Il y a aussi la question de la spécialisation de l’avocat. Il est évident qu’aucun avocat, aussi brillant soit-il, ne peut avoir une maîtrise de toutes les disciplines juridiques. D’où la nécessité d’une certaine spécialisation. Mais il faut admettre aussi que dans la plupart des pays africains, pas seulement la Guinée, la spécialisation n’est pas une réalité très courante. Cela s’explique en partie par le fait que les contentieux ne sont pas variés. En d’autres termes, ce sont les mêmes types de contentieux que l’on retrouve devant les juges. L’avocat qui se spécialise, par exemple, en droit du sport, peut n’avoir aucun dossier à traiter au cours d’une année judiciaire. Il est vrai qu’on ne peut pas dire qu’il existe une absence totale au niveau des avocats d’une spécialisation. Mais, pour la plupart des cas, cette spécialisation est plus imposée par la réalité du terrain que réellement voulue par l’avocat. En effet, un avocat qui reçoit fréquemment des dossiers relatifs à un type de contentieux donné finit par avoir des connaissances pointues et se spécialiser dans ce domaine, à condition bien sûr que ce soit lucratif. Être le meilleur spécialiste dans un domaine précis ne peut rien apporter à l’avocat s’il n’existe pas de contentieux dans ce domaine. Sauf si l’avocat fait du conseil puisque le contentieux n’est pas la seule activité de l’avocat.

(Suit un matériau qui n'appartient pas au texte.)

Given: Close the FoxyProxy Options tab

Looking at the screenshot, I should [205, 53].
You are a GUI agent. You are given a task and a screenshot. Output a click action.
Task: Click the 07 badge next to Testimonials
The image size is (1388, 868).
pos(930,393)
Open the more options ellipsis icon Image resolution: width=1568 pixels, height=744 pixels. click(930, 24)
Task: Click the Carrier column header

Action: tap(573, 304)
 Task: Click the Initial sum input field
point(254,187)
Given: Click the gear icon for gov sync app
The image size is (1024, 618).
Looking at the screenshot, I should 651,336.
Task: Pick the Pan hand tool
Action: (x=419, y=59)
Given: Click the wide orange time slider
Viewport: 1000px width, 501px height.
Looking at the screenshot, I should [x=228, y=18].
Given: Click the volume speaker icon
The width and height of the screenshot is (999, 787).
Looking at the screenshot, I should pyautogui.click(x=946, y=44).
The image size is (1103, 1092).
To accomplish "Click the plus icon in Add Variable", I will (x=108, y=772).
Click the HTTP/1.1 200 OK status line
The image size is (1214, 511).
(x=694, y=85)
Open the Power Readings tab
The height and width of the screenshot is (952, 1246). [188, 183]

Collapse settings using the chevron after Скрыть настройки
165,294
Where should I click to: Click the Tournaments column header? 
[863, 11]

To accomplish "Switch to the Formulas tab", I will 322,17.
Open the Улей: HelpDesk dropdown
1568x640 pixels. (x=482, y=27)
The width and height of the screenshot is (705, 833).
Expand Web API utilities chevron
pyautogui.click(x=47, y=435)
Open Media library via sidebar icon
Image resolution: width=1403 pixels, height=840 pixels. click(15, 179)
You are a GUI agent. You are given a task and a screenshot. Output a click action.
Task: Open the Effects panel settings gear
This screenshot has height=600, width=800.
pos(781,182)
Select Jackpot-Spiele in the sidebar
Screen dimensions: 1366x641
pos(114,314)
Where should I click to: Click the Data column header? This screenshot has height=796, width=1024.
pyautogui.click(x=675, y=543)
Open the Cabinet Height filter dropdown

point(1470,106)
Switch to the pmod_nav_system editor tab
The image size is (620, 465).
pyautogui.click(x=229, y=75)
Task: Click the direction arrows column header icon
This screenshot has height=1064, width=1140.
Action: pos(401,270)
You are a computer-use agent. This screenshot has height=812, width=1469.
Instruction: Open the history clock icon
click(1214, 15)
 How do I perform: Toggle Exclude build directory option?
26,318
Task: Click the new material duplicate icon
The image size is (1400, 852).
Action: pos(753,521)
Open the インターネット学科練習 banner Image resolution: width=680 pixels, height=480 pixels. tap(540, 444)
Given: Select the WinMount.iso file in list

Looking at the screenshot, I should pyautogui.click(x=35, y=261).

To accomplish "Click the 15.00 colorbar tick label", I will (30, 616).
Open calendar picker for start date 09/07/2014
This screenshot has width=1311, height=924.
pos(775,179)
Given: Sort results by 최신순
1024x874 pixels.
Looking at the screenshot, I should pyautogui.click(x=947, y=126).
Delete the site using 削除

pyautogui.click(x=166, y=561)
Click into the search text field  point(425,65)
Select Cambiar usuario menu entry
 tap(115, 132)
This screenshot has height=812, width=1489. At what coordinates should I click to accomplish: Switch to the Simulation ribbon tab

Par ailleurs, il faut relever que dans les pays où les avocats se spécialisent, des critères sont définis en terme de spécialisation. On ne s’attribue pas au hasard le titre de spécialiste de telle discipline juridique. Et on est rarement spécialiste dans un seul domaine.Se spécialiser dans un seul domaine alors qu’il n’est pas rentable est un risque qu’aucun avocat avisé ne peut prendre. Les cabinets d’avocats sont aussi des entreprises. Ne l’oublions pas.
Mais quelles que soient les raisons que l’on peut invoquer pour expliquer l’absence presque totale de spécialisation chez les avocats, il faut être conscient du fait que celle-ci est nécessaire et permet de protéger non seulement le client mais aussi l’avocat lui-même. L’avocat spécialiste est censé fournir une meilleure prestation à son client et il se met à l’abri d’une faute professionnelle susceptible de l’exposer au paiement de dommages-intérêts. En effet, même si l’avocat n’est tenu que d’une obligation de moyens, le client attend de lui compétence et professionnalisme. Il faut d’ailleurs relativiser cette notion d’obligation de moyens de l’avocat.
Certains avocats choisissent d’ailleurs de créer des cabinets multidisciplinaires au sein desquels peuvent se retrouver un plus grand nombre de spécialités afin de répondre aux besoins de la clientèle.
Enfin, relativement à la liberté de l’avocat dans le choix des dossiers à prendre en charge, il peut décider en toute conscience de rejeter tel ou tel dossier en invoquant par exemple la clause de conscience. Il peut même refuser un dossier qui pourrait lui apporter de l’argent, pour des raisons d’éthique personnelle, en l’absence de toute contrainte textuelle.